The lines to copy are those with "agent" in them. Pull each one from the entries below.
INPUT DATA START
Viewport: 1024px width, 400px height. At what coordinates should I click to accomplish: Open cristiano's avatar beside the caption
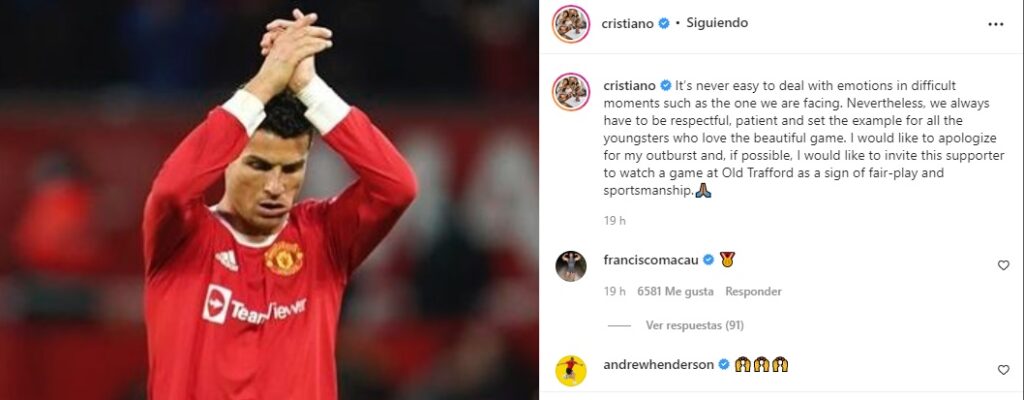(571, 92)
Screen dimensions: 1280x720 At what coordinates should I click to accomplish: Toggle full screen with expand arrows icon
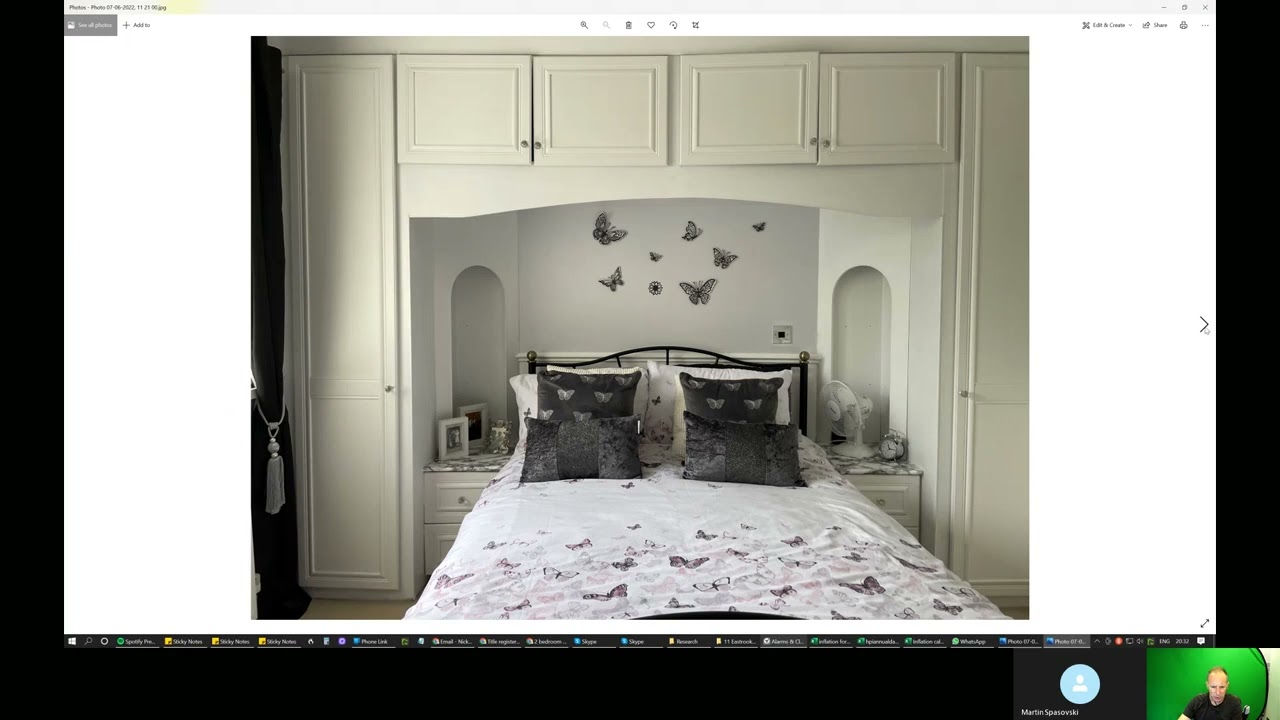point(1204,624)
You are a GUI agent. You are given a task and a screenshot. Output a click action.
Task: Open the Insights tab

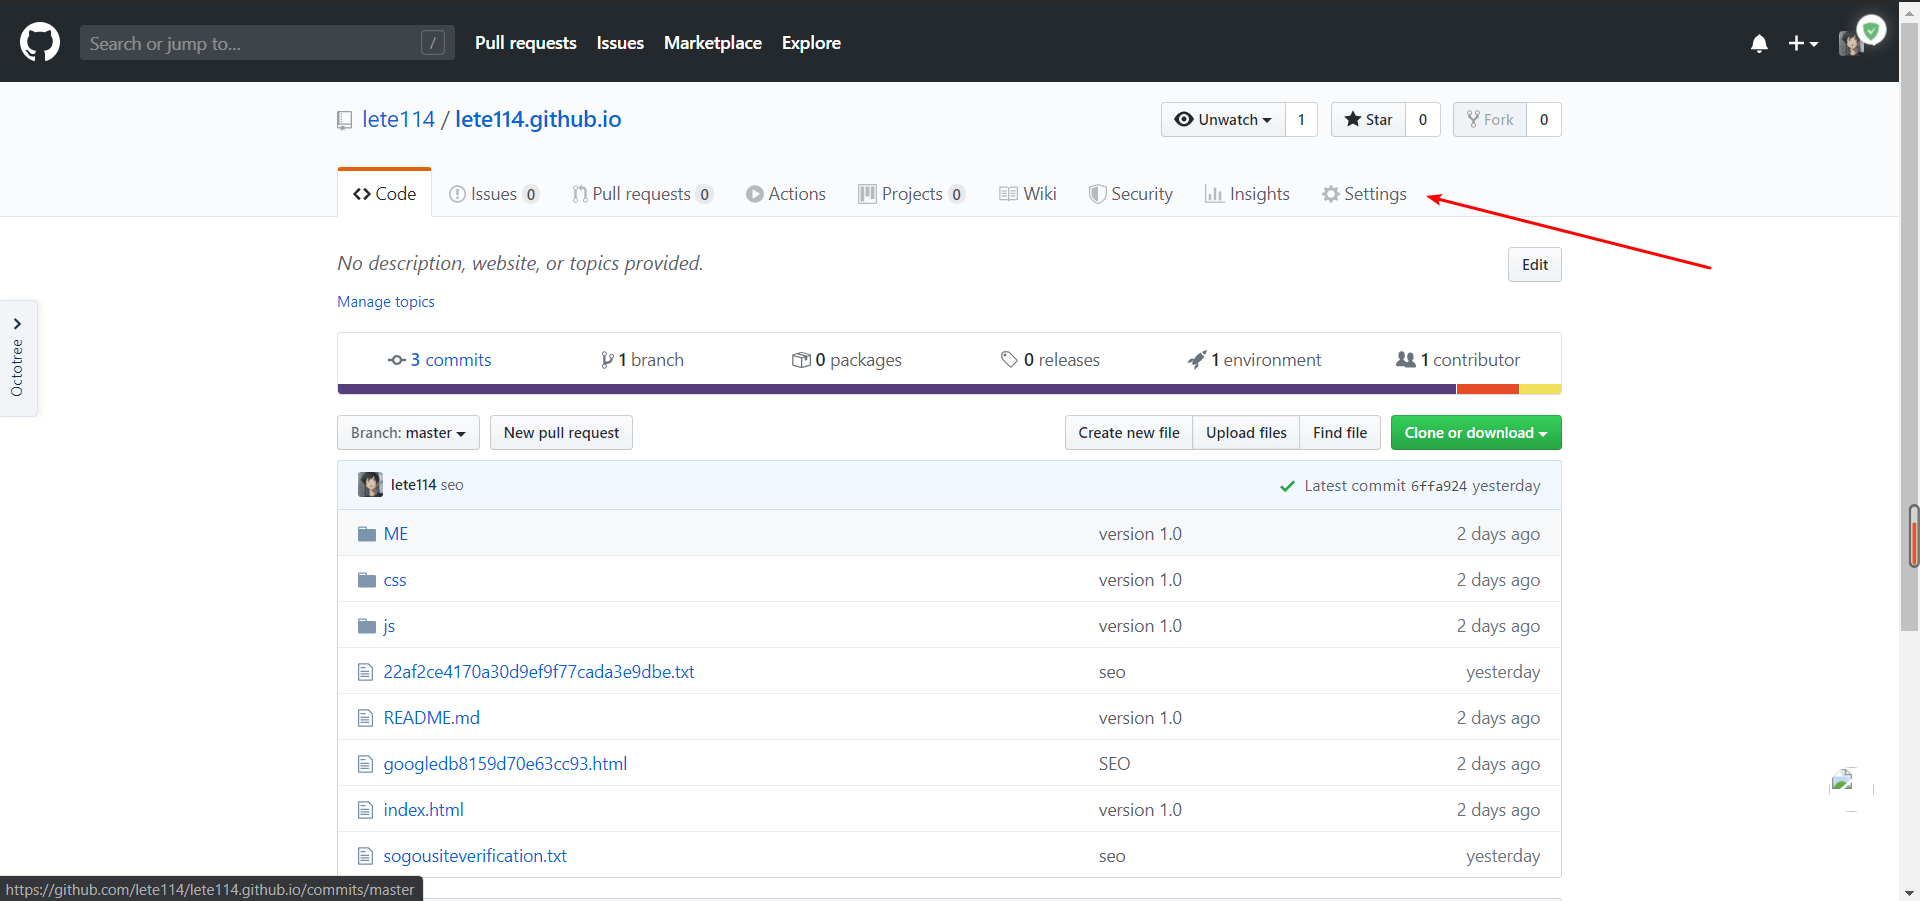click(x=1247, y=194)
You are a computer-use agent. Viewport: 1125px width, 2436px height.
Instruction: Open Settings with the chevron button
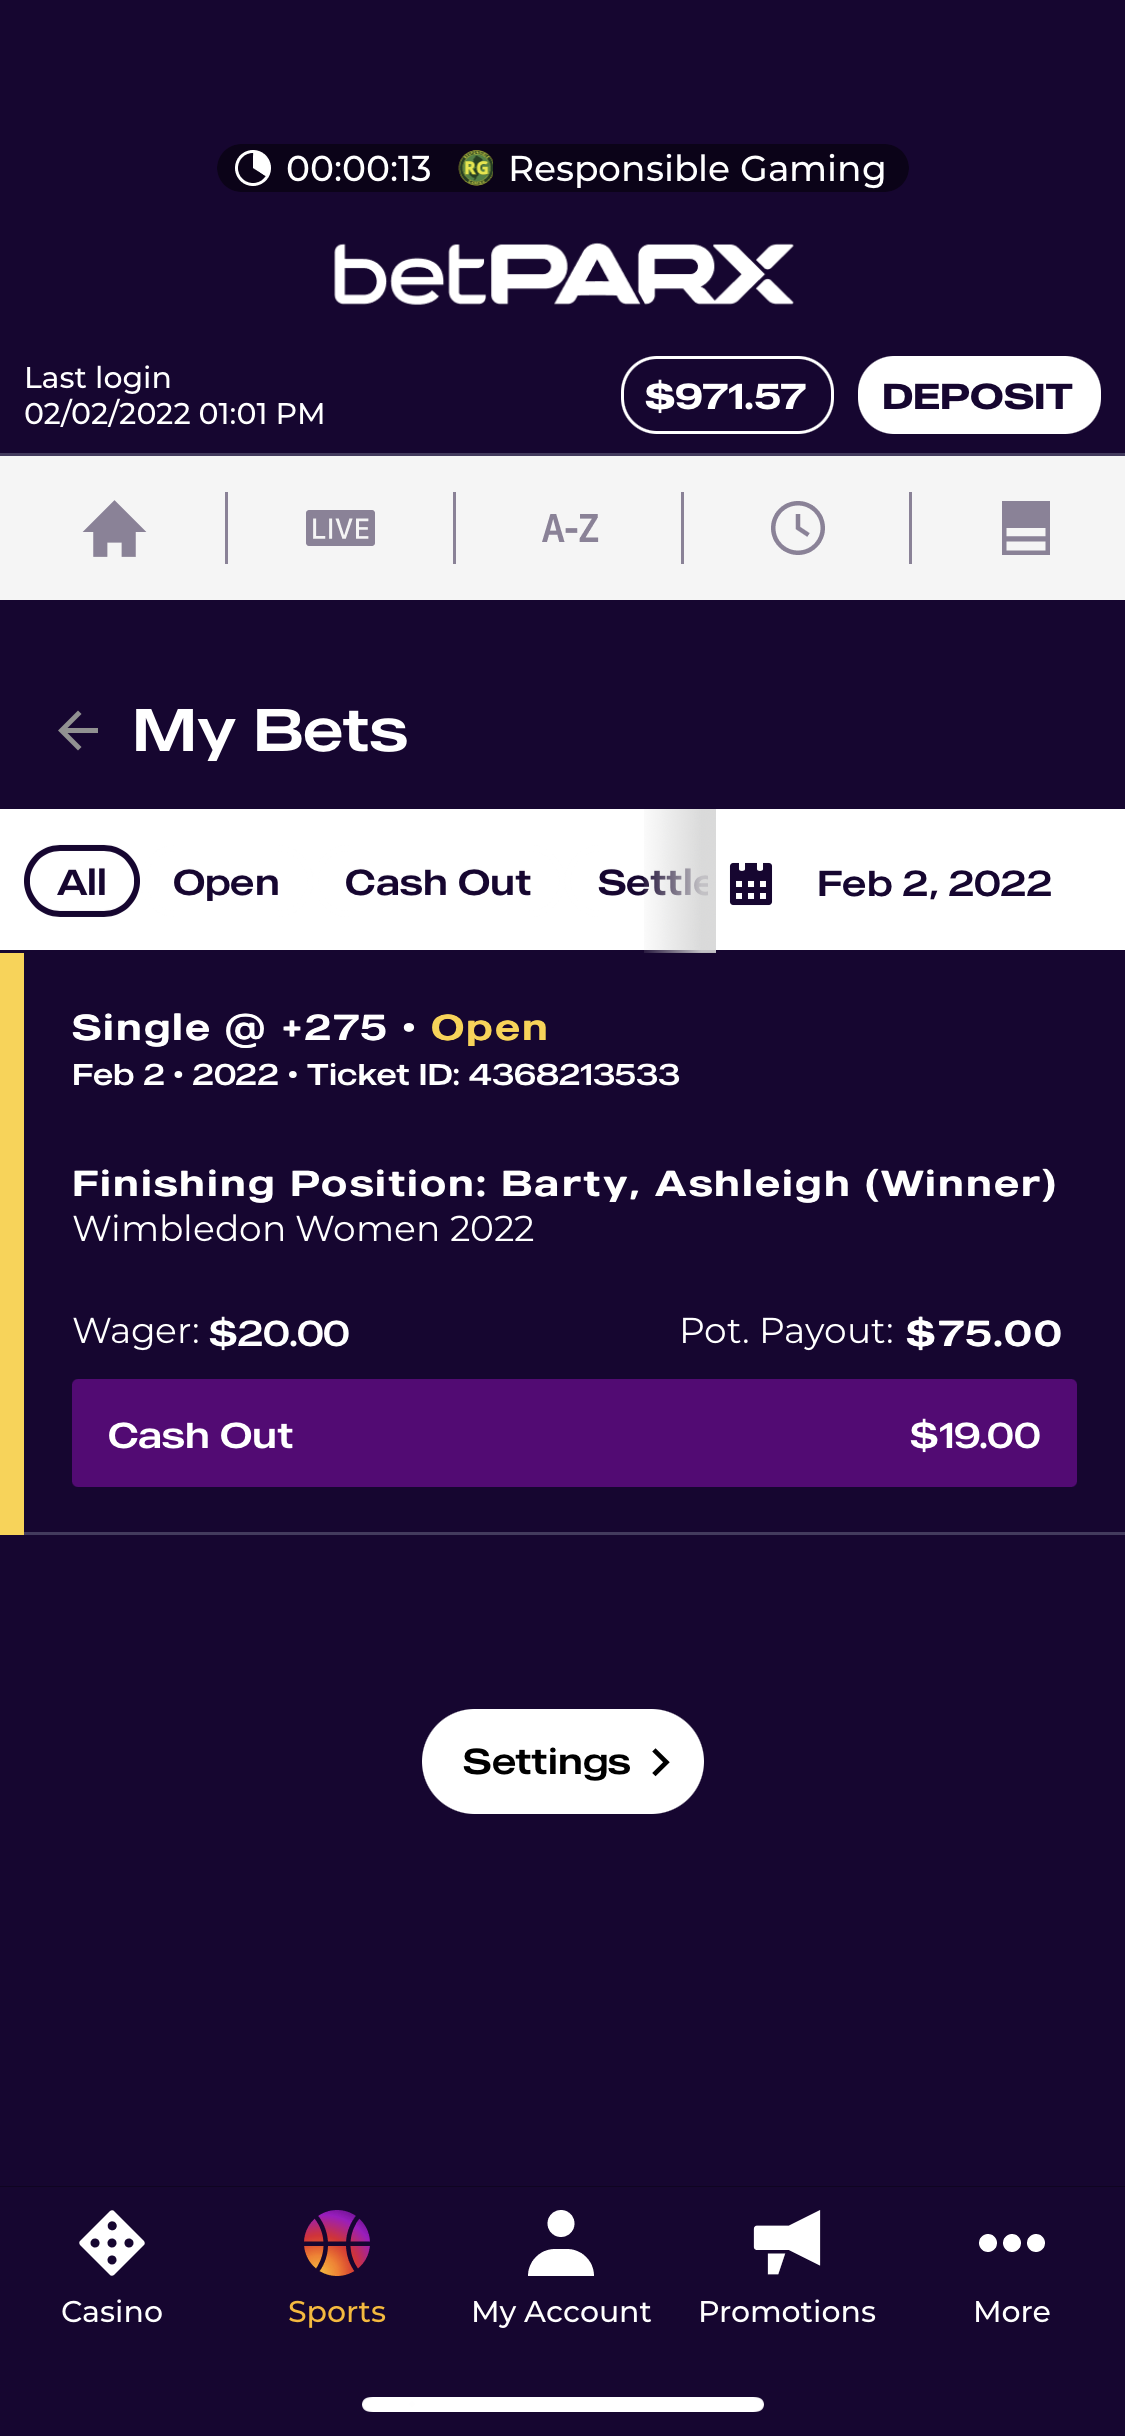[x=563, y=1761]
INPUT DATA END
▶ SOLUTION FOR THIS EXERCISE
You are a GUI agent. You are given a task and a screenshot. Output a click action.
You are a computer-use agent. Viewport: 1125px width, 2436px height.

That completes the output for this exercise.